Another thing I've noticed about HN comments is that everything is hyped beyond what it deserves.

For example, the recent DDoS attacks were just a bunch of skids with Mirai, but it was discussed as if it was the end of the internet.

There's also the issue of self-censorship, where users will refrain from posting their opinion in case they get downvotes and negative karma.

The things people post here are fascinating, but the comments, in my honest opinion, aren't.


To be fair those two things aren't HN specific. They seem to be human nature as they've happened in ever forum I've been part of.


> For example, the recent DDoS attacks were just a bunch of skids with Mirai, but it was discussed as if it was the end of the internet.

Couldn't it be both? What's your proposal for stopping DDoS from skids with Mirai?


> For example, the recent DDoS attacks were just a bunch of skids with Mirai, but it was discussed as if it was the end of the internet.

As far as I'm aware it was the biggest DDoS attack on DNS ever. Whatever the cause, the effect was massive. The potential to effectively blackout major parts of the Internet for more than several hours is pretty concerning to me.


> There's also the issue of self-censorship, where users will refrain from posting their opinion in case they get downvotes and negative karma.

This is the price for shadow-banning which some blogs use to censor freedom of speech. The hosters may consider it super smart to silence unwelcome messengers. Actually they just expose their own intolerance.

> The things people post here are fascinating, but the comments, in my honest opinion, aren't.
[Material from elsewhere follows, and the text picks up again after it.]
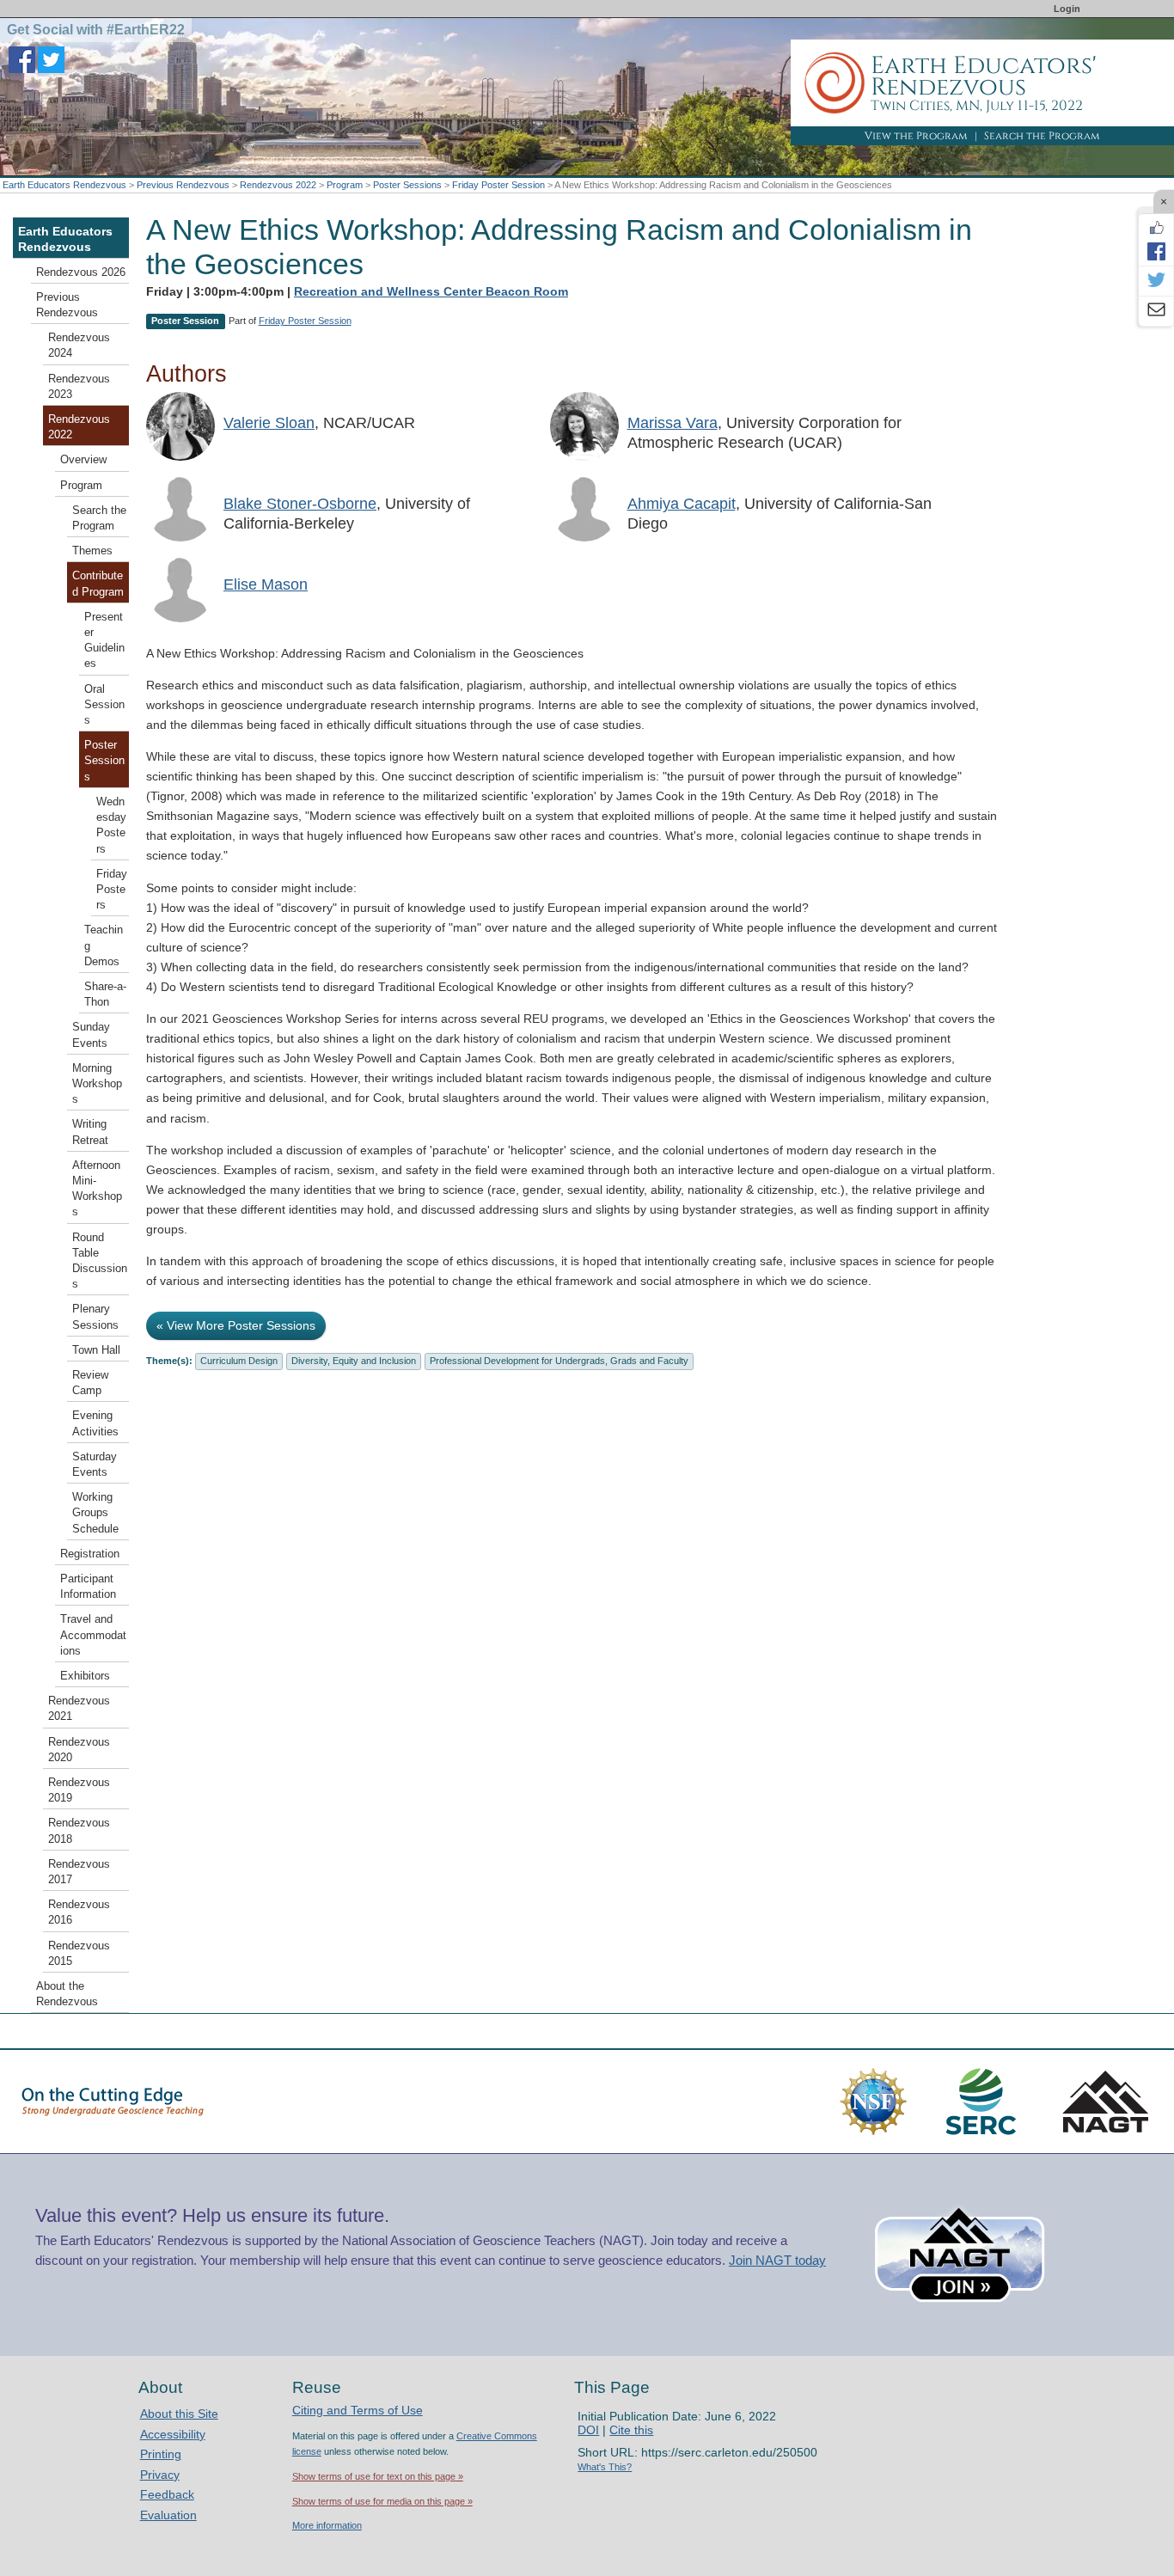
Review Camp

Truth can be inconvenient and offending, causing downvotes. People often try to silence offenders as "hate speakers" these days just because of (justified) criticism. It is evidence of increasing intolerance.


I miss the deep expertise often on display on forums like slashdot in the past which is conspicious by its absence here.

In many ways this is more of a professional board than a personal board. A lot of folks here are in the profession and don't seem to speak their mind, lest they lose career opportunities. This also seems to promote an affection of expertise and authoritative tone even on subjects commentators may not know much about.

There is offhand dismissal of dissent as 'resistant to change' and a serious lack of scrutiny that often allows broken technologies and services to be hyped endlessly untill people come back months or years later to report deficiencies but by then the train has left the station.

And any forum that promotes downvotes to signal dissent cannot by design promote diverse discussion and will naturally coalesce around a 'socially acceptable' consensus.


Reading this article and thinking back on the users on HN that I do enjoy reading comments from I think that a neat feature may be the ability for a logged in user to "favorite/mark" specific authors. Those authors only get some particular character in front of their name (or a different color) so that they stand out more. I do agree with this post about seeing certain names and knowing that the signal ratio will be higher is nice. May just need a better way to discern those when scanning a comments section.


On Firefox, you can use extension "Favorite Users - Hacker News".


A simple userscript would help you with this.